Given passage:
<<<<
The main audio gain, the echo gain and the reverberation gain may depend on information of the atmosphere of the virtual scene environment of the virtual image displayed on the display component DIS of the virtual reality wearable device VR1. For example, both of the main audio gain and the echo gain are equal to 0, or are smaller than or equal to 0.5 for reducing sound volume of both of the main audio signal and the echo signal.

It is worth noting that, delay occurs in the process of recording the sound signal S12 by the voice receiving component RVR of the virtual reality wearable device VR1 to play the audio signal S321 by the audio player PLY. Therefore, in the audio processing system of the present disclosure, the audio player PLY and the voice receiving component RVR are open built-in components. For example, the audio player PLY is an open built-in speaker and the voice receiving component RVR is an open built-in microphone. When the user USE wears the virtual reality wearable device VR1 of the present disclosure, the virtual reality wearable device VR1 does not cover ears of the user USE and the voice generated by the user USE travels through air to the ears of the user USE. The user USE hears his own voice from the air rather than from the virtual reality wearable device VR1. Therefore, the virtual reality wearable device VR1 sets the main audio gain of the main audio signal to be a zero value, which equivalently removes the main audio signal.
>>>>
What you need to do:
**a.** Answer these questions about the virtual reality audio passage:
(i) What example is given of an open built-in component used as the audio player PLY?
(ii) What values are given for the main audio gain and the echo gain to reduce the volume of both signals?
(iii) To what value does the virtual reality wearable device VR1 set the main audio gain?
**b.** Reproduce the virtual reality audio passage word for word, from "The main audio gain, the" to "the echo signal.".
**c.** Pick up the virtual reality audio passage after its final sentence and keep writing it.

Data:
<<<<
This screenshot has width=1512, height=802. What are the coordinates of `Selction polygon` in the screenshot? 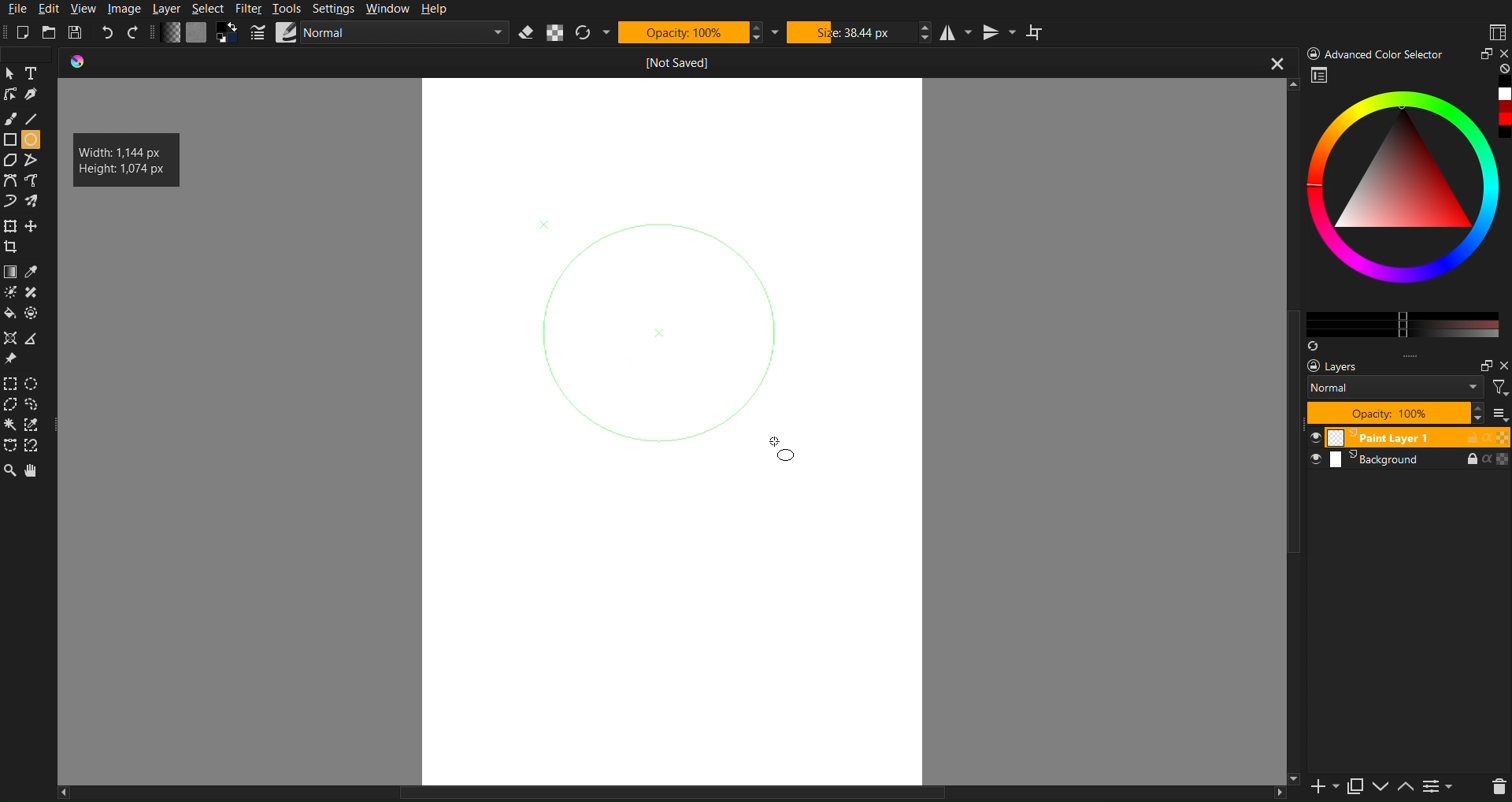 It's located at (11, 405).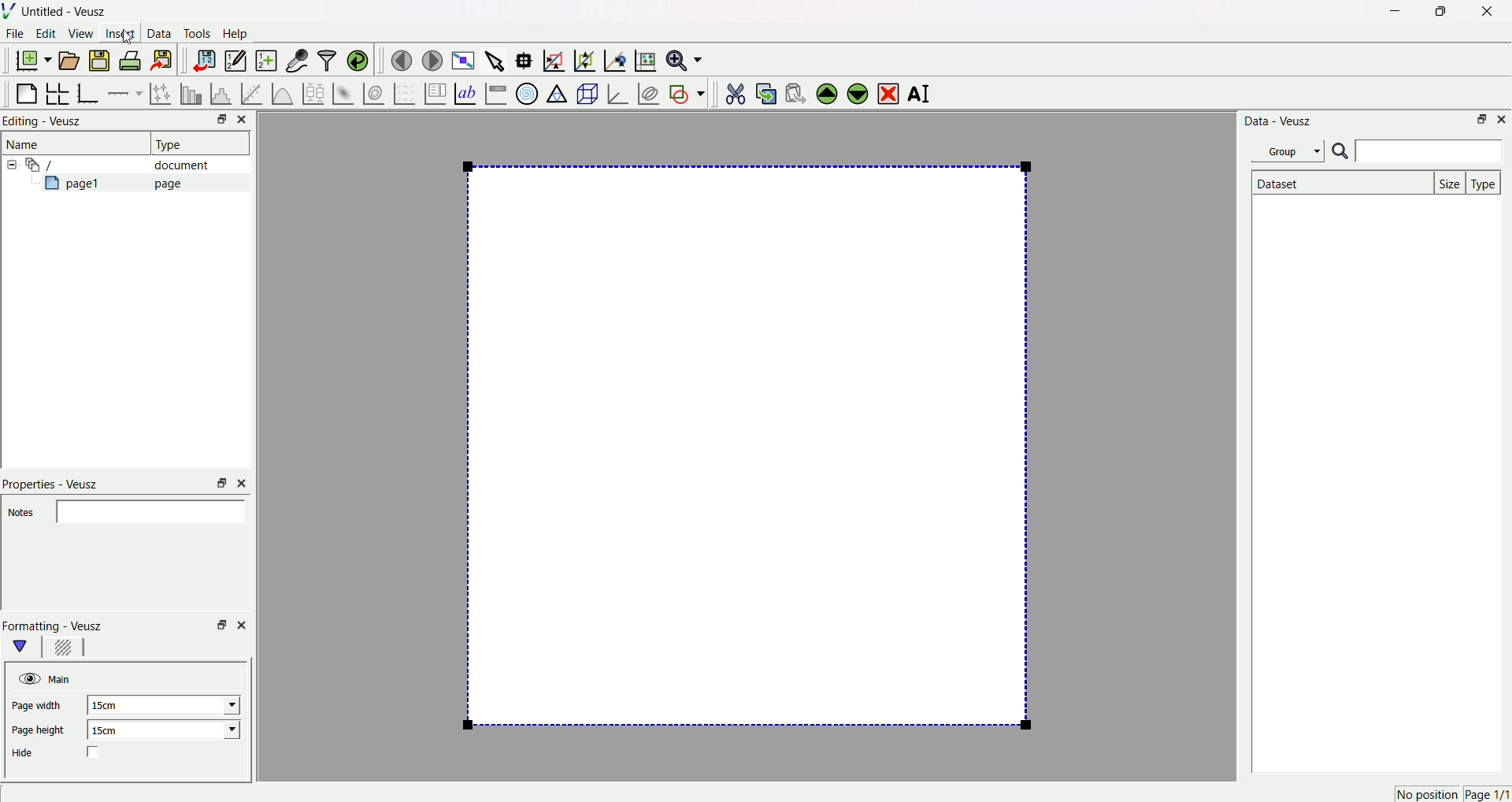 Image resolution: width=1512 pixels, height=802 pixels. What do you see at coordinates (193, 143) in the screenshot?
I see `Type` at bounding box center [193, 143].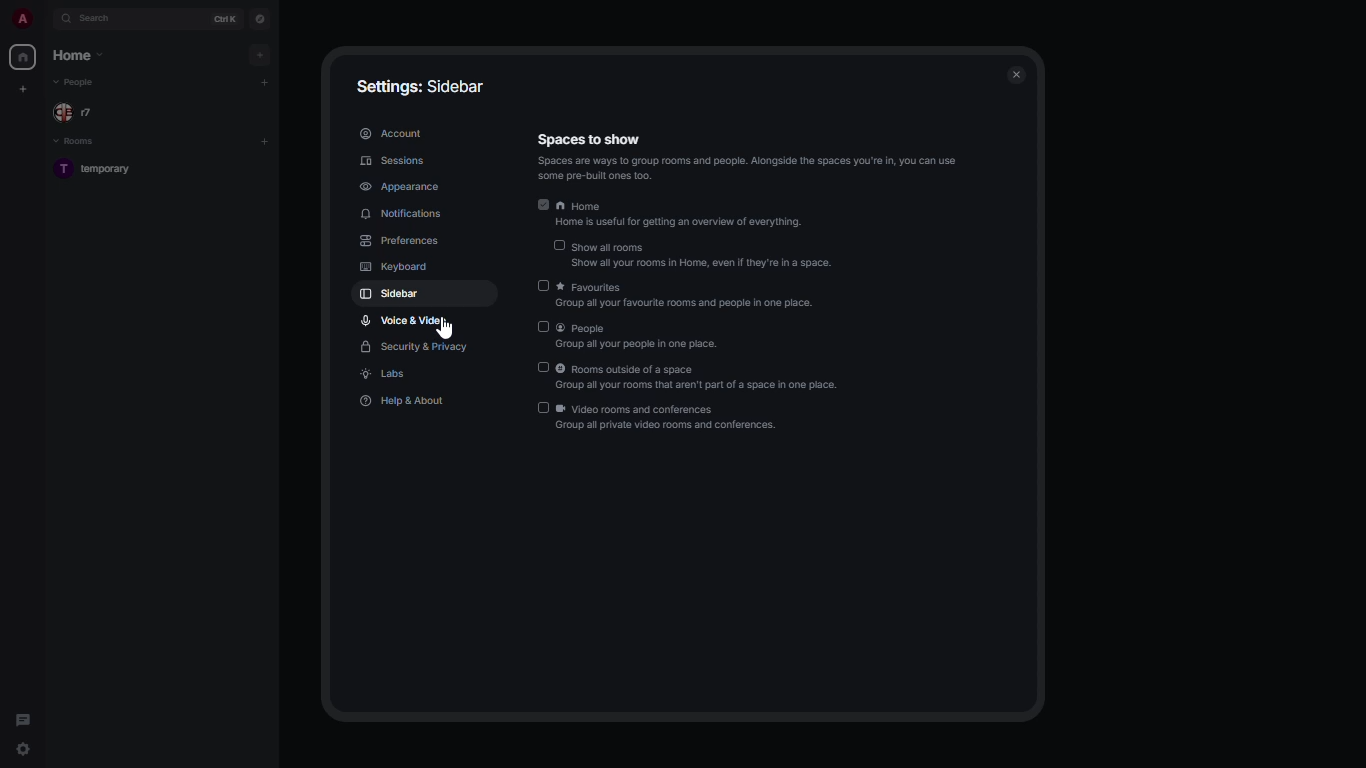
>>>>
Per-task answers:
**a.**
(i) An open built-in speaker.
(ii) Both are equal to 0, or smaller than or equal to 0.5.
(iii) A zero value.

**b.**
The main audio gain, the echo gain and the reverberation gain may depend on information of the atmosphere of the virtual scene environment of the virtual image displayed on the display component DIS of the virtual reality wearable device VR1. For example, both of the main audio gain and the echo gain are equal to 0, or are smaller than or equal to 0.5 for reducing sound volume of both of the main audio signal and the echo signal.

**c.**
That is, when the user USE wears the virtual reality wearable device VR1 of the present disclosure, the user USE hears the modulated echo and the modulated reverberation in the audio signal S321 played by the virtual reality wearable device VR1, and hears his own voice from the air.

If necessary, the audio play control component AUCTD maintains sound volume of the audio signal S321 played by the audio player PLY of the virtual reality wearable component VRGL at a preset value.

Reference is made to FIG. 3, which is a schematic diagram of a user that wears a virtual reality wearable device having an audio processing mechanism and watches a virtual reality image displayed on a display component of a virtual reality wearable component according to a second embodiment of the present disclosure.

A virtual reality wearable device VR2 shown in FIG. 3 may be the same as the virtual reality wearable device VR1 shown in FIG. 2, a virtual reality wearable device VR3 shown in FIG. 4 or a virtual reality wearable device VR4 shown in FIG. 5.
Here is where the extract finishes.